If we use tethered balloons (aerostats) with wireless gateways fitted on them (let's say for Cellular or LPWAN communication), they can provide much more coverage owing to the height they can reach (e.g. while towers usually reach a maximum of 2000 feet, tethered balloons can usually reach a maximum of 4.5 km). And increasing the height of a gateway can increase the coverage surprisingly, since at a sufficiently good height, the Fresnel Zone gets good clearance giving clear line of sight. And it has been recently demonstrated using LoRa when someone created a record of 702 km coverage with a high-altitude balloon.
I wonder why are tethered balloons then not used for communication?

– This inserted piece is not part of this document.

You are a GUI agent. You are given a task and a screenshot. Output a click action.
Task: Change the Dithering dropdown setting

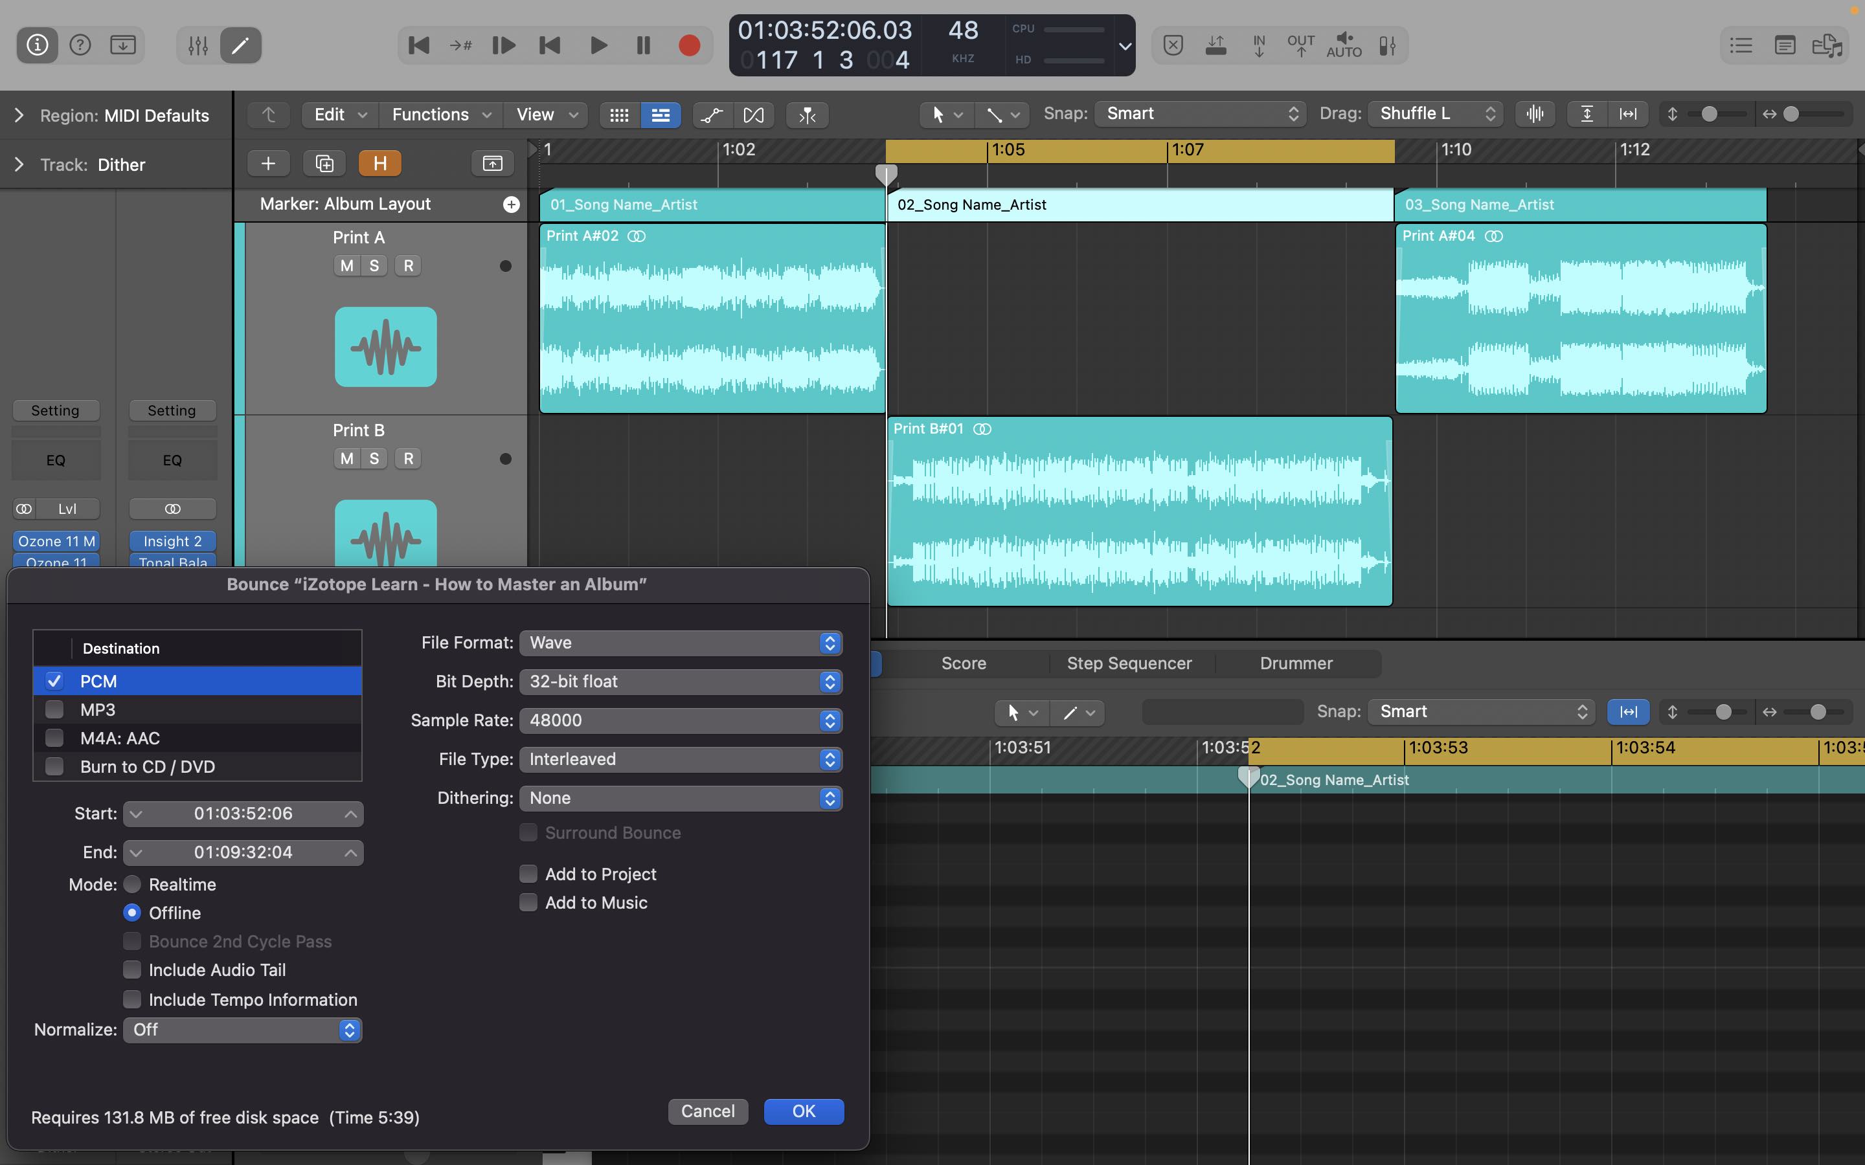[679, 797]
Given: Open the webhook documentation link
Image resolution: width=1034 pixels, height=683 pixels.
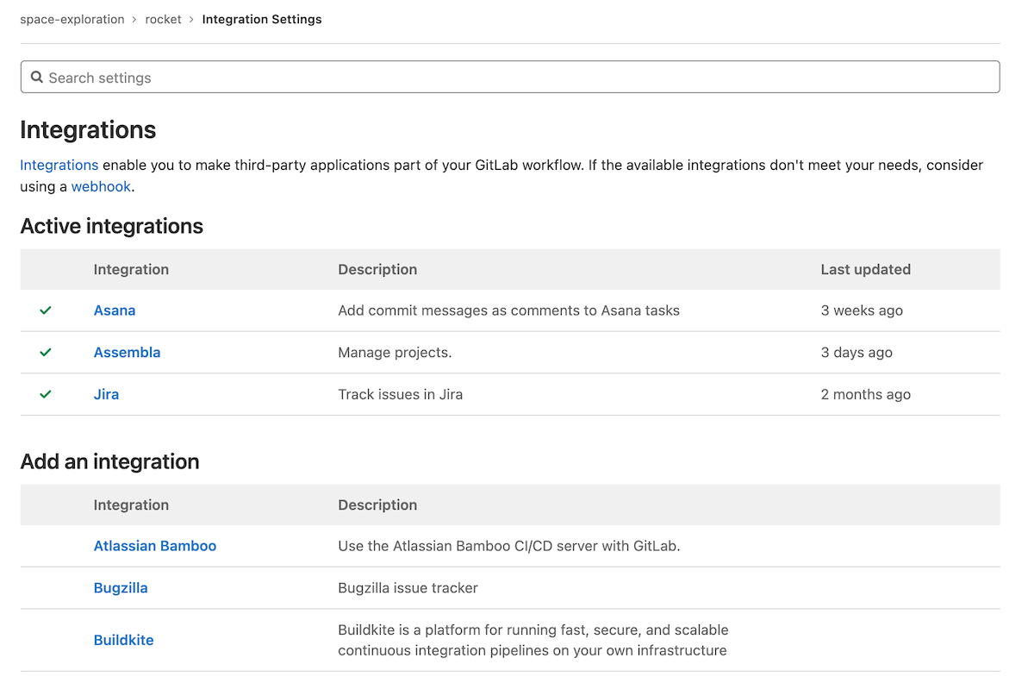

While there are many instances of high-altitude balloons (like Google's Project Loon, Space Data SkySite® or this question on this StackExchange), I could find scarce resource on low-altitude tethered balloons. What I could find was this work done in 2008 (IEEE Conference Paper) by a research lab. Another recent conference paper (2016) is this from another lab. The first paper also demonstrates that the tethered balloons turn out to be lower cost in the long run.
Some reasons that directly come to mind are:
- Balloons would require more maintenance (and may turn out to be expensive)
- Cost of balloons would increase dramatically as the weight of the wireless equipments is quite high
- Balloons would struggle under winds (however since they'd be tethered, exactly how would wind affect them?)
What I would like to know is some solid engineering answer on this, with some numbers to back the claim. What exactly restricts their usage from RF, Communications, Aerodynamcis or Mechanical point-of-view, as compared to fixed towers? Or perhaps is it just that beyond 2000 feet (maximum tower height), you do not get any benefit in Fresnel Zone clearance?